Categories: Career Development, Collaboration, Communication, Continuous Learning, Human Aspects of PM, Leadership, Mentoring, SelfLeadership, Sharing Knowledge, Talent Management
By Yasmina Khelifi, PMI-ACP, PMI-PBA, PMP
Questions can help move your project forward and solve issues. Sometimes, questions allow you to discover common ground or interest that will strengthen work relationships. But we need to be mindful with them.
I’ve recently thought about some of my experiences as a project manager. I’ve contributed to different teams, and I’ve led other teams. In both instances, I have the same doubt: Do I ask too many questions of them? I want to share some things I’ve learned about this over the years. If you’ve ever faced the same concern, keep these tips in mind.
1. Explain what motivates you to ask questions. You need to understand what motivates you to ask questions. Is it out of curiosity? Is it a way to build rapport with your teams? Is it because you anticipate questions other stakeholders will ask you? Is it part of your routine to check in with the team? Is it to solve a problem?
- If you are intellectually curious about their work, clearly state that. Then you can decide if you need training that can bring you more answers.
- If you want to build rapport, some team members expect you to ask questions not only about work, but also about family and important personal events (birthdays, weddings, etc.). For some colleagues, it is essential to know people personally to work with them—but others want to refrain from talking about these things.
- If it is your routine to check in, discuss that with the team.
- If you want to solve a problem, ask questions until you get to the root of the issue.
- Questioning is also a way to help people. Perhaps a colleague cannot verbalize issues that he or she faced, and by asking questions, you may understand that they need help.
Each of these reasons is valid, but you need to explain it to the team.

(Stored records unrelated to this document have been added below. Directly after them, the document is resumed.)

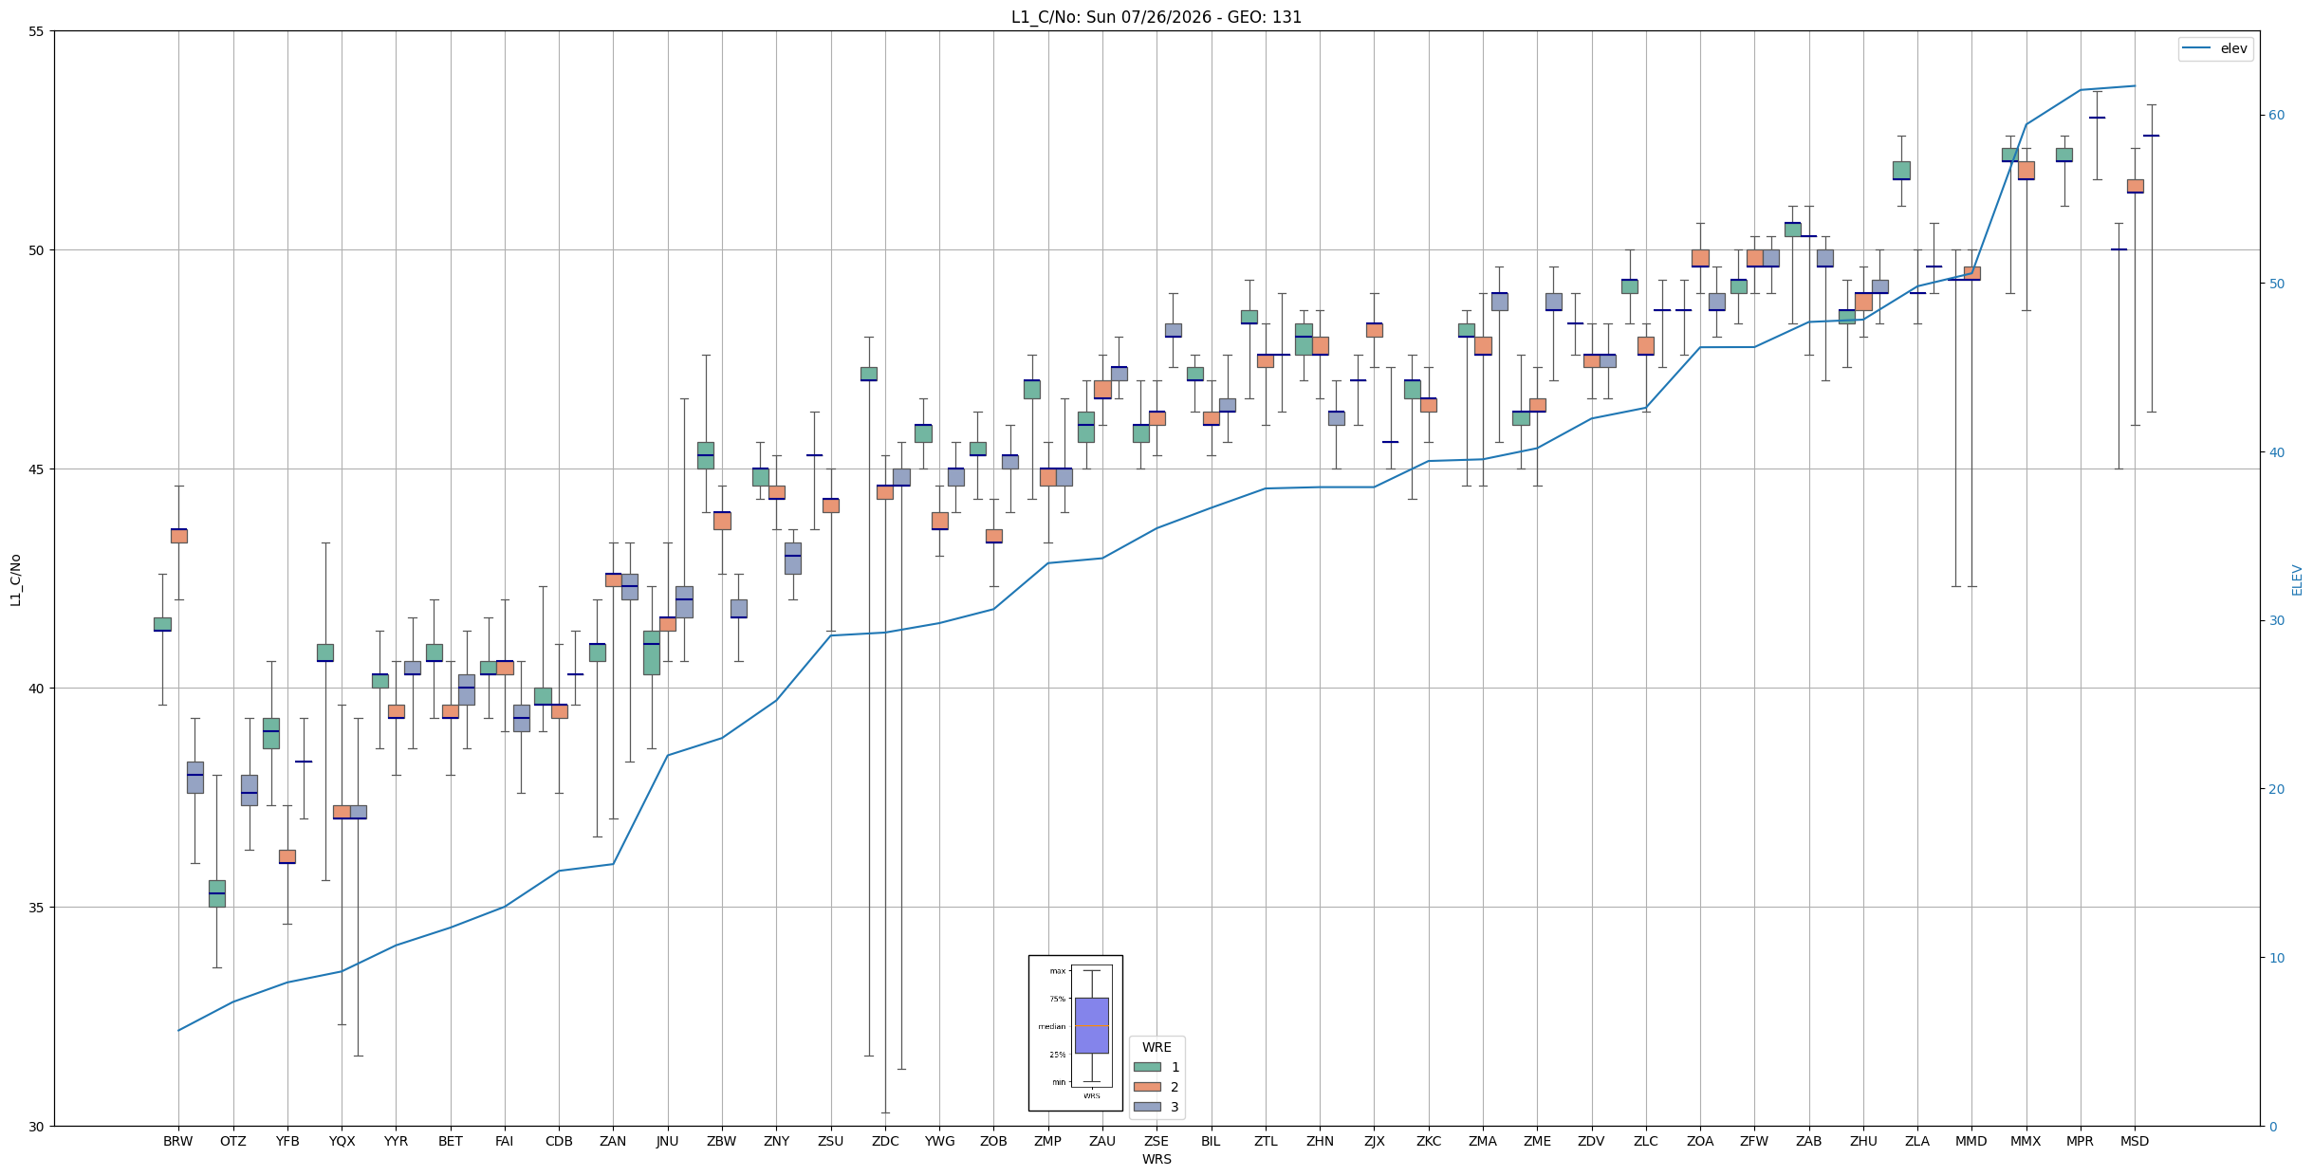Click the elev legend entry
This screenshot has height=1176, width=2313.
[2215, 48]
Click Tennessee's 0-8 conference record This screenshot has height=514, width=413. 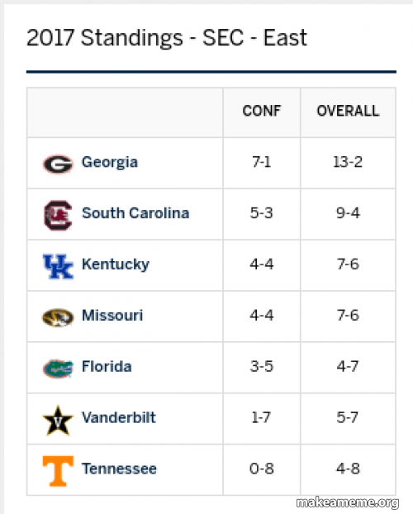(x=262, y=469)
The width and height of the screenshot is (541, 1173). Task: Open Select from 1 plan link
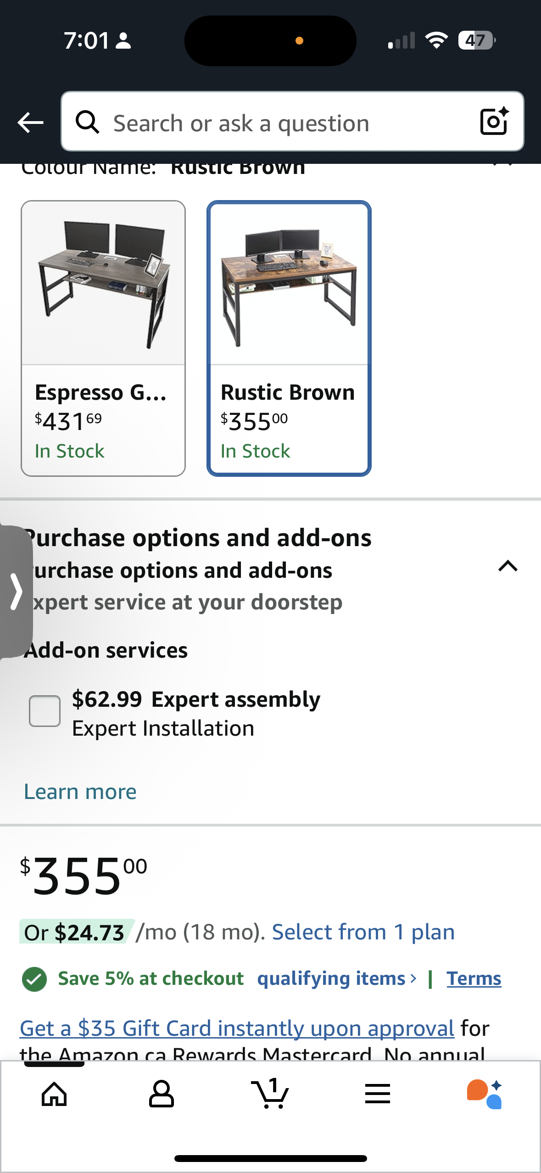363,932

2. Keep the answers. In the rush, you may ask a question and get the needed answer—and then not document it. Then, one week later, you ask the same question. That can be interpreted as a lack of interest. If you have the answers, document them.
In uncertain environments, the same question can result in a different answer because some elements have changed. So you can say something like this: “I remember you told me that feature was going to be delivered Week X. Is that still the case?” You will show that you listened properly to the answer. If you don’t remember it, be honest about that.

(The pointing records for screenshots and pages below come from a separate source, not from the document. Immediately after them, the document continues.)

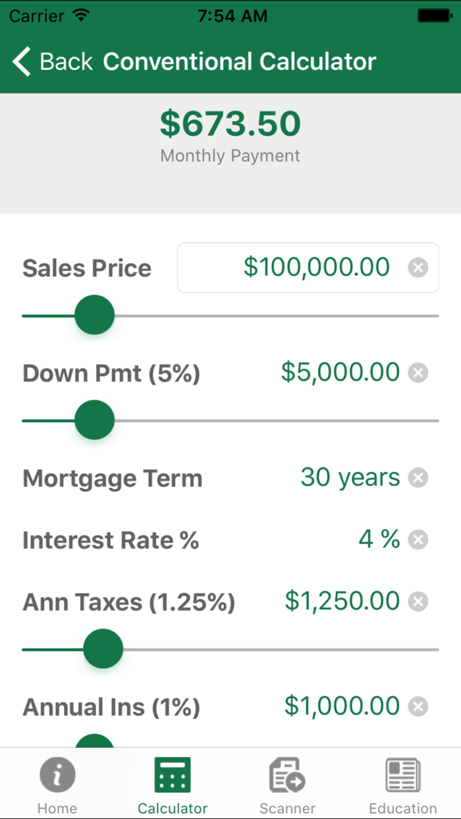Clear the Ann Taxes amount of $1,250.00
This screenshot has width=461, height=819.
pos(418,600)
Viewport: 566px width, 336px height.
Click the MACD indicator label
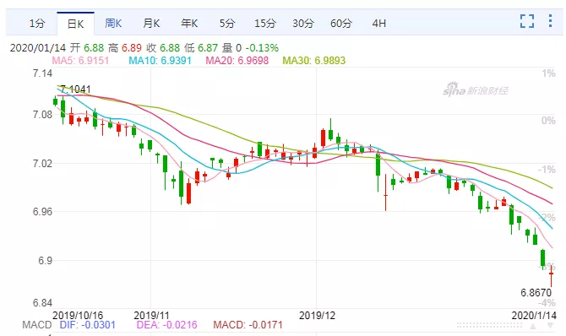[x=37, y=325]
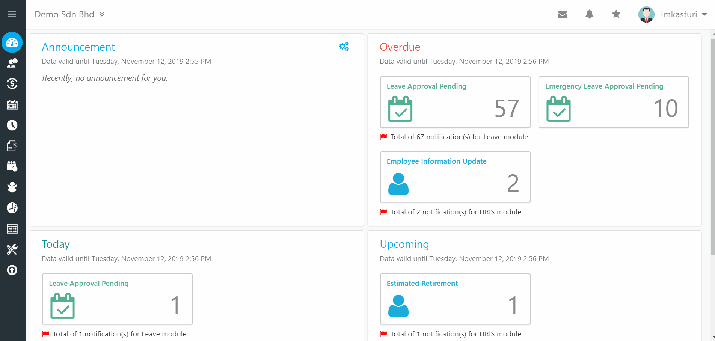The height and width of the screenshot is (341, 715).
Task: Open the clock attendance sidebar icon
Action: [12, 125]
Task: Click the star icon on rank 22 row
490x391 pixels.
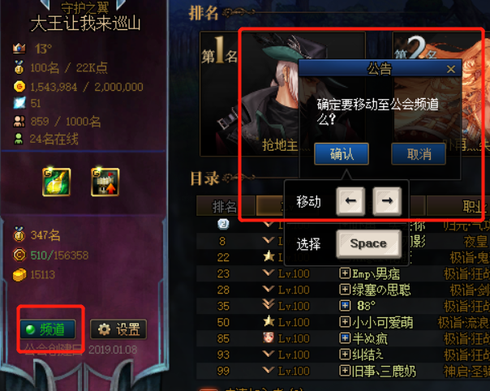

And even if you explain your reasons for asking questions to your team members, don’t expect everyone to react similarly.
3. Observe behaviors and tailor your reaction. There are many reasons you might face difficulty with a line of questioning:
- Some people will be reluctant to answer some questions if they sense you want to micromanage them or control their actions.

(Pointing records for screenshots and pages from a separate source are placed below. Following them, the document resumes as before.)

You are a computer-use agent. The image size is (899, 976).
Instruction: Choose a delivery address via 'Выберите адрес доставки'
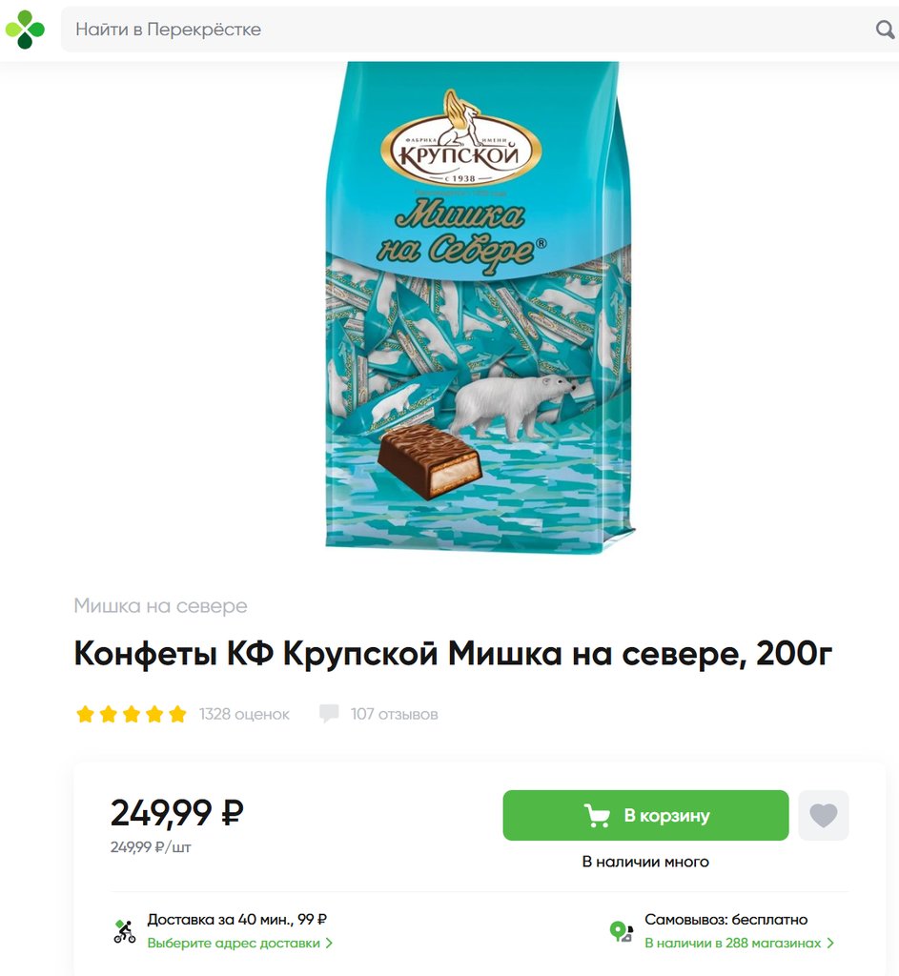[x=234, y=943]
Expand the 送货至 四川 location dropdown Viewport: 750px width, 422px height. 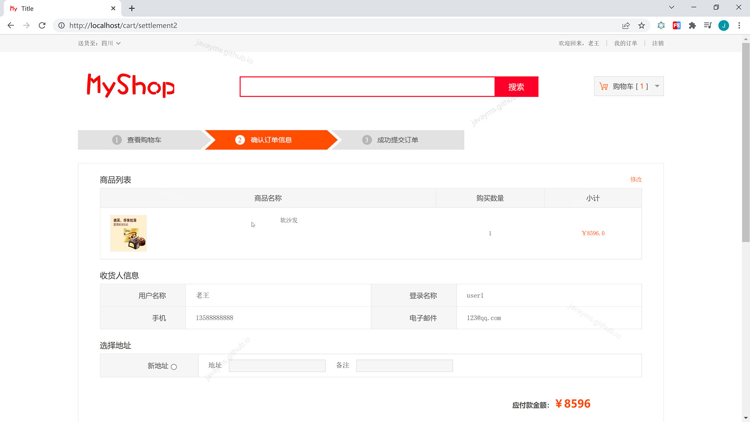[118, 43]
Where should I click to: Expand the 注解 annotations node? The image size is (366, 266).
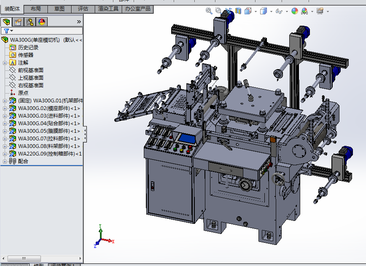point(5,63)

- They may think it is a waste of time because the questions are outside your remit.
- Others may think you are intrusive and wonder why you need to know these answers.
- Some will interpret it as a lack of trust. It will also depend on whether you ask only some people rather than others.
On the other spectrum, some team members will view it as a lack of interest if you don’t ask them questions about their work. Don’t neglect the intercultural aspect, and the power dynamic you are in.
Responses will also depend on the number of questions you ask. Do you ask open or closed-ended questions? If each meeting comes across like a police interrogation, it will be unpleasant for team members.
And if you ask questions, do you allow people to ask them in return? You should allow some time for this, as they may be curious about what you’re doing. I once contributed to a project where I had many questions. I would have loved to ask the project manager, but I didn’t dare. To help make them feel more at ease, you can end your questions with an invitation: “Do you have any questions you’d like to ask me?”
And be careful that no question you ask comes across as hurtful. Even if a question is asked with good intent, it can still come across the wrong way (“That was with good intent” isn’t an excuse). Be careful with your words and tone.
What kind of experiences have you had with questions (on both sides)?